综上所述，这种高效便捷的基因操作方法有助于研究肝谱系转变中的基因功能以及工程类器官在再生医学中的应用。

参考文献

[1]Heydari Z, et al. Organoids: a novel modality in disease modeling. Biodes Manuf.2021;4(4):689-716.

[2]Shi Y, Wu Q, Wang X. Modeling brain development and diseases with human cerebral organoids. Curr Opin Neurobiol. 2021 Feb;66:103-115.

[3]Cakir B, et al. Engineering of human brain organoids with a functional vascular-like system. Nat Methods. 2019 Nov;16(11):1169-1175.

[4]Samarasinghe RA, et al. Identification of neural oscillations and epileptiform changes in human brain organoids. Nat Neurosci. 2021 Oct;24(10):1488-1500.

[5]Manafi N, et al. Organoids and organ chips in ophthalmology. Ocul Surf. 2021 Jan;19:1-15.

[6]Dekkers JF, et al. Long-term culture, genetic manipulation and xenotransplantation of human normal and breast cancer organoids. Nat Protoc. 2021 Apr;16(4):1936-1965.

[7]Lin SC, et al. Generation of CRISPR-Cas9-mediated genetic knockout human intestinal tissue-derived enteroid lines by lentivirus transduction and single-cell cloning. Nat Protoc. 2022 Apr;17(4):1004-1027.
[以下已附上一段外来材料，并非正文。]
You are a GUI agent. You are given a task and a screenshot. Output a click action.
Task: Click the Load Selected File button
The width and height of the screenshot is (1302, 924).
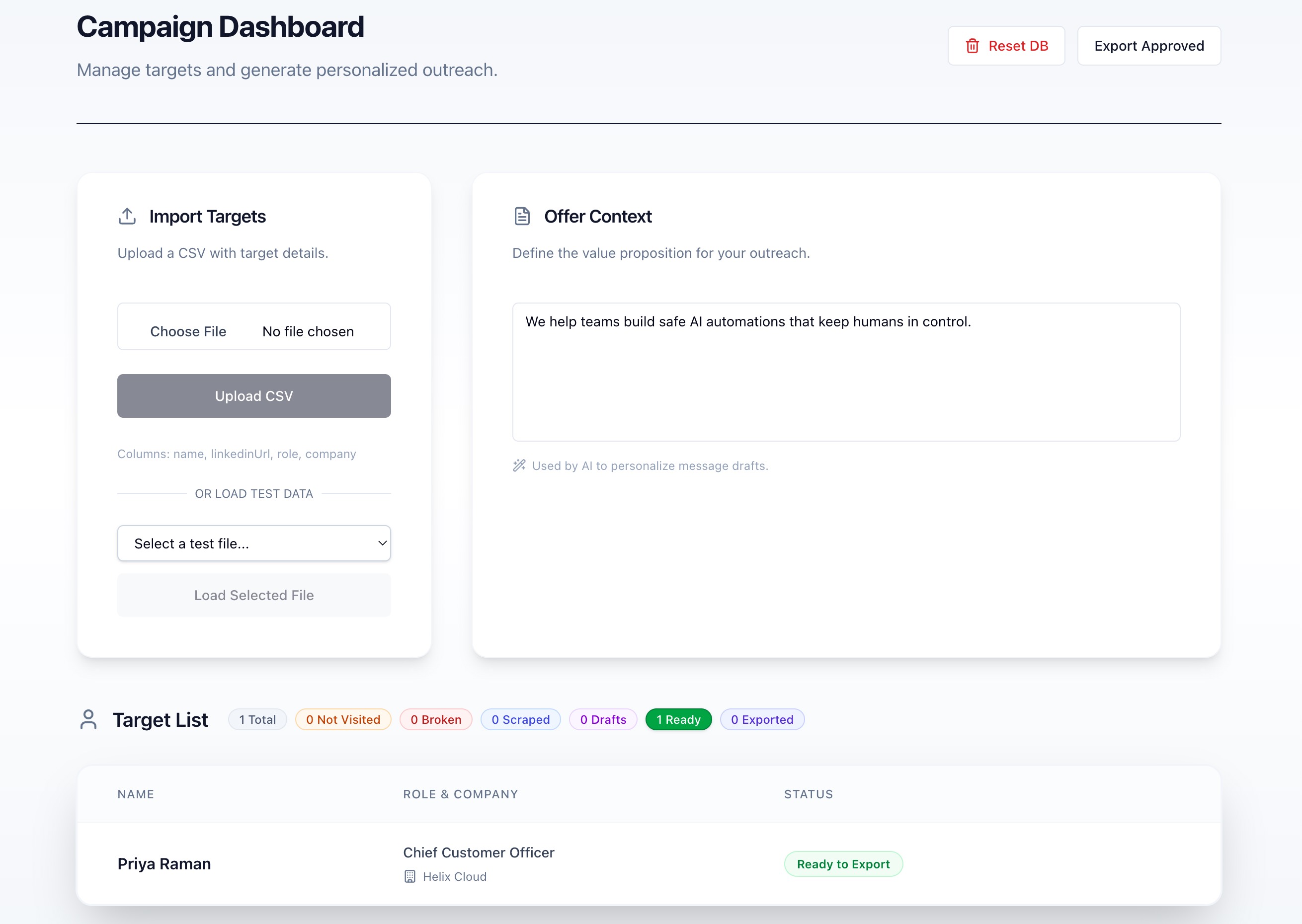254,595
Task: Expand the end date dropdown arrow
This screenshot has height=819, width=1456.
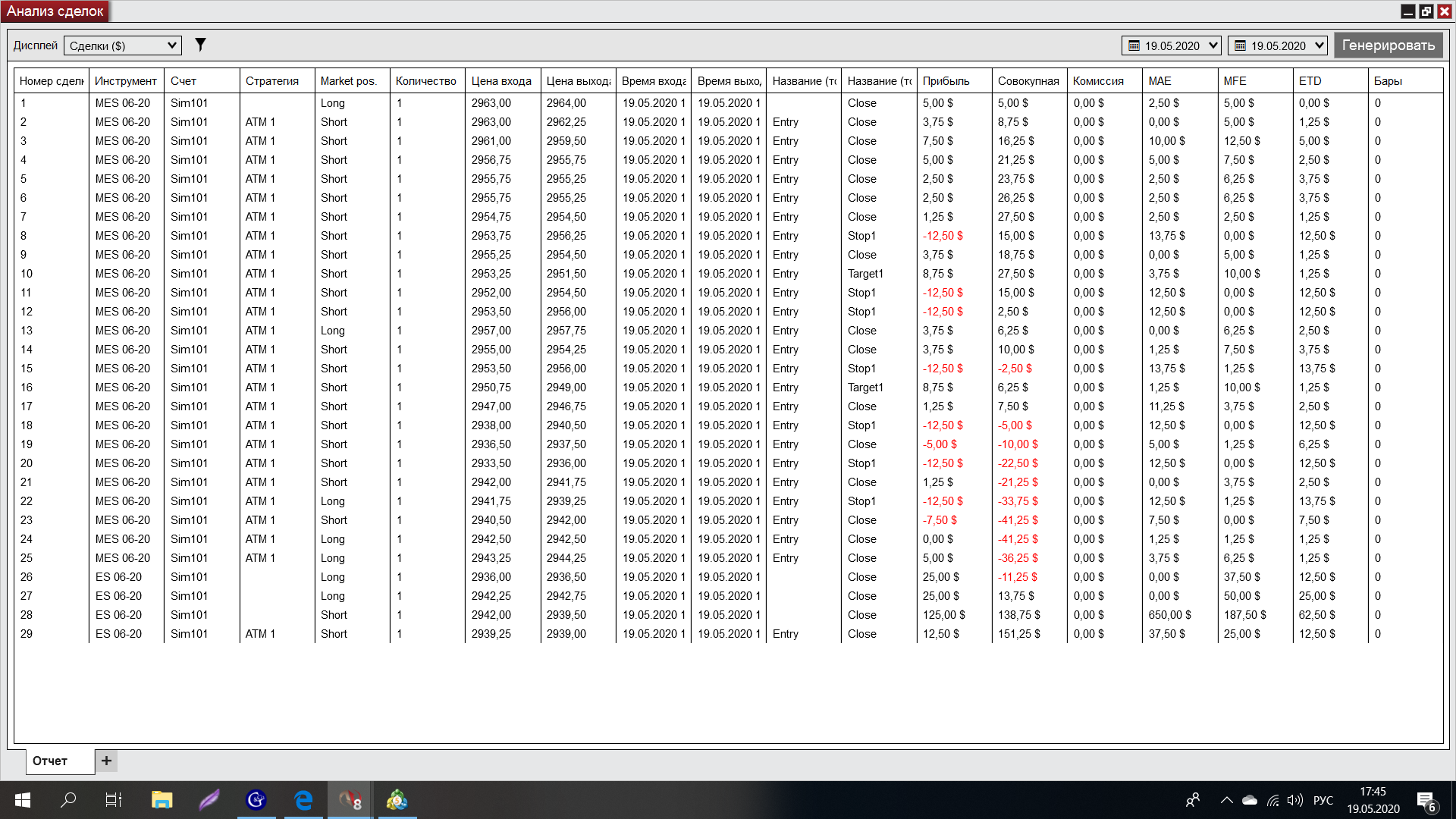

[8]Vidović D, et al. rAAV-CFTRΔR Rescues the Cystic Fibrosis Phenotype in Human Intestinal Organoids and Cystic Fibrosis Mice. Am J Respir Crit Care Med. 2016 Feb 1;193(3):288-98.

[9]Meyer-Berg H, et al. Identification of AAV serotypes for lung gene therapy in human embryonic stem cell-derived lung organoids. Stem Cell Res Ther. 2020 Oct 23;11(1):448.

[10]Wei J, et al. Gene manipulation in liver ductal organoids by optimized recombinant adeno-associated virus vectors. J Biol Chem. 2019 Sep 20;294(38):14096-14104.